Stored records:

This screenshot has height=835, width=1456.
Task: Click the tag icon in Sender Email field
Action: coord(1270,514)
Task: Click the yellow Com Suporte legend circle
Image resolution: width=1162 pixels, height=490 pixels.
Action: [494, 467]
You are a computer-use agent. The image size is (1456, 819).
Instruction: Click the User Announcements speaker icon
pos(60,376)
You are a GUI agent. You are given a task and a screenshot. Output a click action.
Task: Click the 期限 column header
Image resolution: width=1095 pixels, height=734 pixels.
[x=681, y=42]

* * *

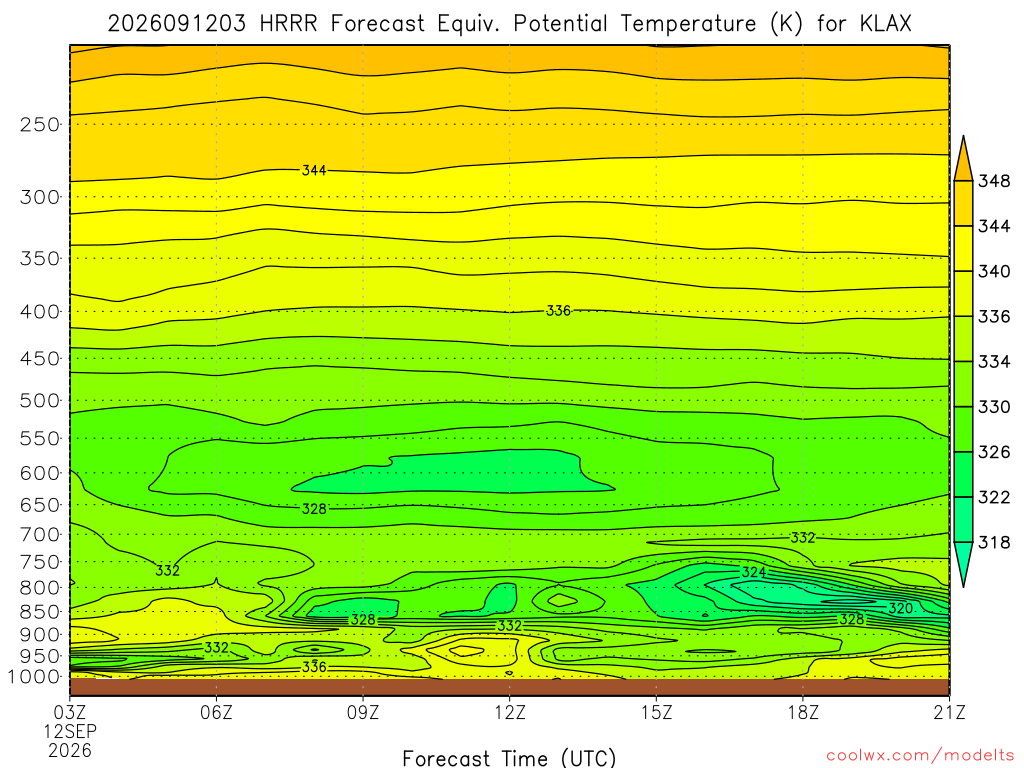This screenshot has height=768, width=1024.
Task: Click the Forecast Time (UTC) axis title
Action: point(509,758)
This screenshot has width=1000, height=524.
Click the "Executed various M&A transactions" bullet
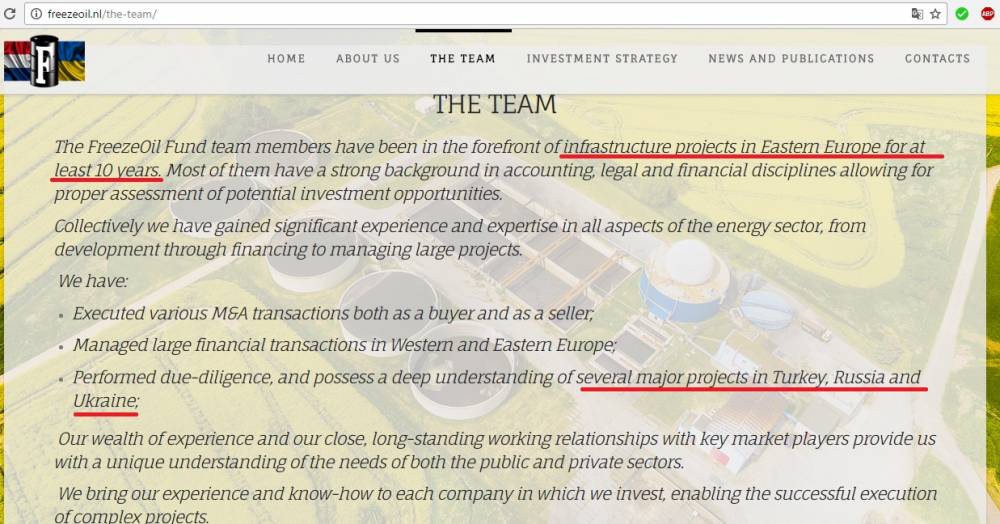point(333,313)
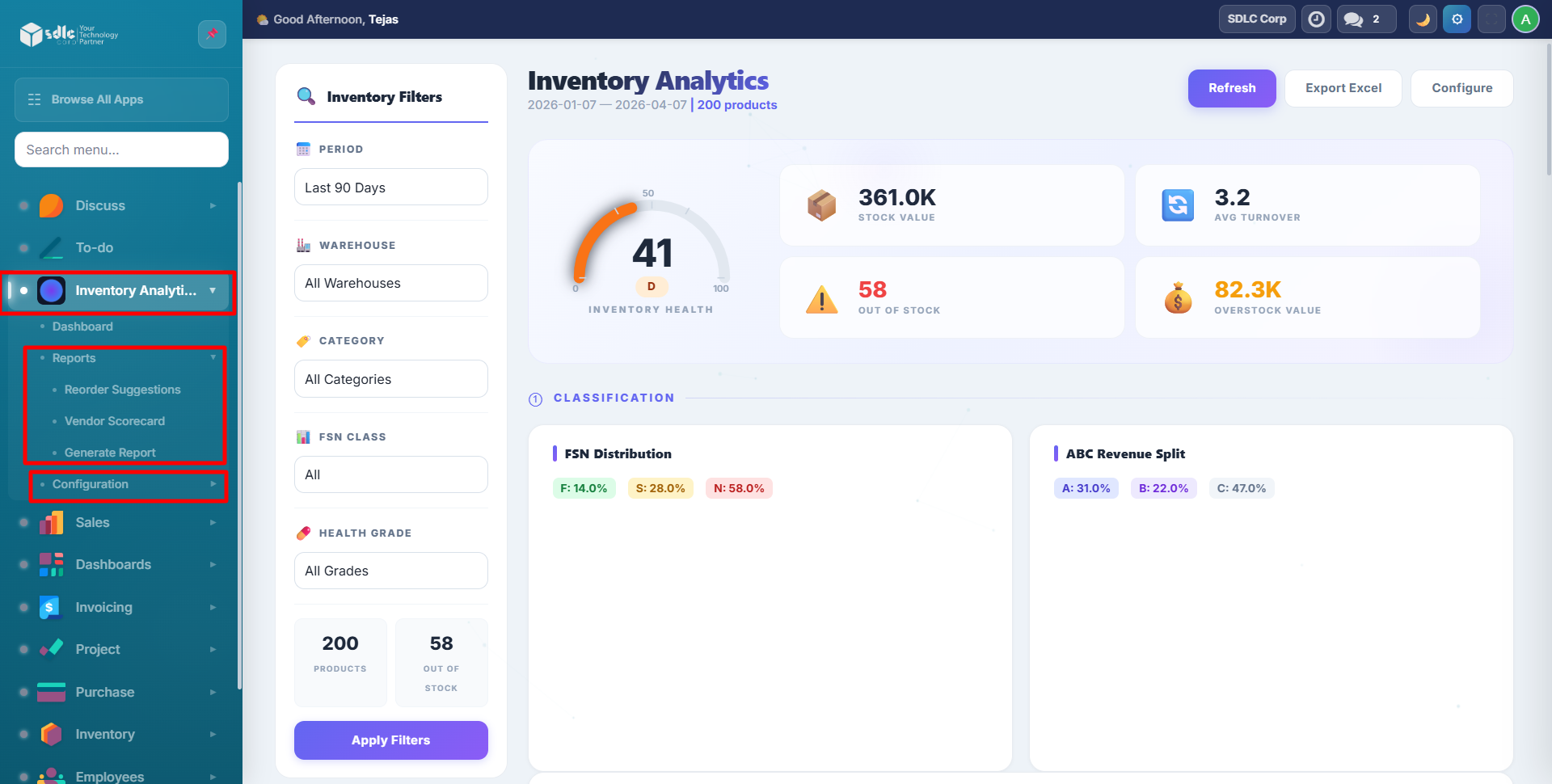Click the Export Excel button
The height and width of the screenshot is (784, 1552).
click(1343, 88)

§ Exercise objective:
Review the entries above and return every line where "agent" appears.

§ Result:
You are a computer-use agent. The image size is (1456, 819).
You are a GUI agent. You are given a task and a screenshot. Output a click action.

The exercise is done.